(Your task):
Convert the entries from the line containing "This screenshot has width=930, height=688." through the line containing "will (91, 222).", both ends included, into a Markdown table with the columns Row and Entry Line. Give each nonblank line its own row, numbered in order, and leave blank lines out.

[Given records start]

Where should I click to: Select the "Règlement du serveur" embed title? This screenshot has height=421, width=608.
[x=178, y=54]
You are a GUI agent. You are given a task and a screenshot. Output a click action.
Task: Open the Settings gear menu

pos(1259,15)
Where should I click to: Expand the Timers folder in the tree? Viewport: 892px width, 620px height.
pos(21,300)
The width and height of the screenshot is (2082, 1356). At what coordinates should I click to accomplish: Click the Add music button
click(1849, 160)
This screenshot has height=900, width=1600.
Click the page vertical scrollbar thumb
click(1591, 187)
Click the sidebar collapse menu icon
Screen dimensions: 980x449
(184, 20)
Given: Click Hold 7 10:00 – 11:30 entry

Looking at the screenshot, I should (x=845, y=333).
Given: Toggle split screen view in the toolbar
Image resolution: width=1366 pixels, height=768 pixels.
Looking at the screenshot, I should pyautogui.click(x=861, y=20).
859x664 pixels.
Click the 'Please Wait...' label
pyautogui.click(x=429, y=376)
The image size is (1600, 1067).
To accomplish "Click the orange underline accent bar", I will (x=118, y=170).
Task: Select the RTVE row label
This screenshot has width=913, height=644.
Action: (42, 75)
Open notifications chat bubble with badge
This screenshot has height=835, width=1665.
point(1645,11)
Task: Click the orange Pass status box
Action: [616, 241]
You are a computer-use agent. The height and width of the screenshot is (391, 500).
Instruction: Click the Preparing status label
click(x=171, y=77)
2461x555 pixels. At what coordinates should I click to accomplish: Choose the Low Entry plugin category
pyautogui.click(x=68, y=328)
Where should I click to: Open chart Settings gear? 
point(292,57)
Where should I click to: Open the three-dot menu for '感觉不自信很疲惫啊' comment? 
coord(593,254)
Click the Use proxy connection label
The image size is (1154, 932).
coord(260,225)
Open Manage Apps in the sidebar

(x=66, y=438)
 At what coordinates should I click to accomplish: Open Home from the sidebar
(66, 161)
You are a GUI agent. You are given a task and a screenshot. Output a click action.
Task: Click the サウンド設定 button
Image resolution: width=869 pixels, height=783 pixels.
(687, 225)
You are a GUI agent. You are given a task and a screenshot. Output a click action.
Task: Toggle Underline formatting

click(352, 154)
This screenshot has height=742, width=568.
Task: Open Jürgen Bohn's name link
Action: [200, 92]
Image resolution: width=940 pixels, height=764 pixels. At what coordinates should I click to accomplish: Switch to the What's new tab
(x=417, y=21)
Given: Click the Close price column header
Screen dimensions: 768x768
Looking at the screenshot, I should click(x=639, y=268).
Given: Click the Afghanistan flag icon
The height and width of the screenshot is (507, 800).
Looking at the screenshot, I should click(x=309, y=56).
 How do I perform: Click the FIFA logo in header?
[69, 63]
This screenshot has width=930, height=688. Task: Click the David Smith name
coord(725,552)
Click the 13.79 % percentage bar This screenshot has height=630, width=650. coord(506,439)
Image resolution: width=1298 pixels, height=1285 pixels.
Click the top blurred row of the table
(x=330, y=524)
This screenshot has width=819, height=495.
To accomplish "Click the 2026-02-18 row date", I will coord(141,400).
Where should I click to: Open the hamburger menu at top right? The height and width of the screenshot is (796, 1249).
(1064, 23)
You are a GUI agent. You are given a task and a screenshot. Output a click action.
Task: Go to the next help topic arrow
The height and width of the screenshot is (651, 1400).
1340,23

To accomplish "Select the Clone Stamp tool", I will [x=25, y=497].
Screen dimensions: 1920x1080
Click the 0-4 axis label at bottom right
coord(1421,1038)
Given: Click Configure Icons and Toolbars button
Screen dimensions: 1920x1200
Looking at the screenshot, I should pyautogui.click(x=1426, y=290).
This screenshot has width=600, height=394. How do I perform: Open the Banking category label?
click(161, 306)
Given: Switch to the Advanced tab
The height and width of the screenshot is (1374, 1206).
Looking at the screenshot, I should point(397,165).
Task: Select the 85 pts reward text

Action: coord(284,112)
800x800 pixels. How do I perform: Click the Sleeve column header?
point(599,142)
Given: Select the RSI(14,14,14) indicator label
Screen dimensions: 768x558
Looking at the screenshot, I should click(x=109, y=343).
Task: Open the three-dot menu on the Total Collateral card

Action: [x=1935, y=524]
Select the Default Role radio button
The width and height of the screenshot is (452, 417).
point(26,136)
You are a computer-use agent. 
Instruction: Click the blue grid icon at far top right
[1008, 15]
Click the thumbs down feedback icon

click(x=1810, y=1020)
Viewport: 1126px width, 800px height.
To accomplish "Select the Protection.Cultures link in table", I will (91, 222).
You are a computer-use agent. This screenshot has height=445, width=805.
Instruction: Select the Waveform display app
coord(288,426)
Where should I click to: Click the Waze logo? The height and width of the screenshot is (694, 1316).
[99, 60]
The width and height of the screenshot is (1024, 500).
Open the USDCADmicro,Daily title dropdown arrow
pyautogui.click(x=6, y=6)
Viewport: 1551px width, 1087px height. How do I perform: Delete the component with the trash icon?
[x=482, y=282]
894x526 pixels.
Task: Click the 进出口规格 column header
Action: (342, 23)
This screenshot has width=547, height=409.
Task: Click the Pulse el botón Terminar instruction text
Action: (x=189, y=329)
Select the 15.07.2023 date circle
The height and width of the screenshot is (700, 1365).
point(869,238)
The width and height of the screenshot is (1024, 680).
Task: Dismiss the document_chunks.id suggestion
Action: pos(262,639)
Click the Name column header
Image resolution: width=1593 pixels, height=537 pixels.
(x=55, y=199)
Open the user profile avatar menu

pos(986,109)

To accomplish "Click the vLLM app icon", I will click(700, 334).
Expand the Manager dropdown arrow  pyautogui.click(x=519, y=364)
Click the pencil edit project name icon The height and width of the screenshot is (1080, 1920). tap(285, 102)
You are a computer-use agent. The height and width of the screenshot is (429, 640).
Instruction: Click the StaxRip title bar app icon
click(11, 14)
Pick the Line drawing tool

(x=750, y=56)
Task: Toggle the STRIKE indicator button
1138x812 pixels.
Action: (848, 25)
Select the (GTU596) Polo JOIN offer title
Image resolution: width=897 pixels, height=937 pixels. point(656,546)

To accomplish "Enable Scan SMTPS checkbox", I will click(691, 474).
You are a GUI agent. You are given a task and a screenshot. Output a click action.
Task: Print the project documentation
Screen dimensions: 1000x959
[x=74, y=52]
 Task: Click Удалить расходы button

[Given records end]

(Output of the task):
| Row | Entry Line |
|---|---|
| 1 | This screenshot has width=930, height=688. Task: Click the David Smith name |
| 2 | coord(725,552) |
| 3 | Click the 13.79 % percentage bar This screenshot has height=630, width=650. coord(506,439) |
| 4 | Image resolution: width=1298 pixels, height=1285 pixels. |
| 5 | Click the top blurred row of the table |
| 6 | (x=330, y=524) |
| 7 | This screenshot has width=819, height=495. |
| 8 | To accomplish "Click the 2026-02-18 row date", I will coord(141,400). |
| 9 | Where should I click to: Open the hamburger menu at top right? The height and width of the screenshot is (796, 1249). |
| 10 | (1064, 23) |
| 11 | You are a GUI agent. You are given a task and a screenshot. Output a click action. |
| 12 | Task: Go to the next help topic arrow |
| 13 | The height and width of the screenshot is (651, 1400). |
| 14 | 1340,23 |
| 15 | To accomplish "Select the Clone Stamp tool", I will [x=25, y=497]. |
| 16 | Screen dimensions: 1920x1080 |
| 17 | Click the 0-4 axis label at bottom right |
| 18 | coord(1421,1038) |
| 19 | Given: Click Configure Icons and Toolbars button |
| 20 | Screen dimensions: 1920x1200 |
| 21 | Looking at the screenshot, I should pyautogui.click(x=1426, y=290). |
| 22 | This screenshot has width=600, height=394. How do I perform: Open the Banking category label? |
| 23 | click(161, 306) |
| 24 | Given: Switch to the Advanced tab |
| 25 | The height and width of the screenshot is (1374, 1206). |
| 26 | Looking at the screenshot, I should point(397,165). |
| 27 | Task: Select the 85 pts reward text |
| 28 | Action: coord(284,112) |
| 29 | 800x800 pixels. How do I perform: Click the Sleeve column header? |
| 30 | point(599,142) |
| 31 | Given: Select the RSI(14,14,14) indicator label |
| 32 | Screen dimensions: 768x558 |
| 33 | Looking at the screenshot, I should click(x=109, y=343). |
| 34 | Task: Open the three-dot menu on the Total Collateral card |
| 35 | Action: [x=1935, y=524] |
| 36 | Select the Default Role radio button |
| 37 | The width and height of the screenshot is (452, 417). |
| 38 | point(26,136) |
| 39 | You are a computer-use agent.  |
| 40 | Instruction: Click the blue grid icon at far top right |
| 41 | [1008, 15] |
| 42 | Click the thumbs down feedback icon |
| 43 | click(x=1810, y=1020) |
| 44 | Viewport: 1126px width, 800px height. |
| 45 | To accomplish "Select the Protection.Cultures link in table", I will (91, 222). |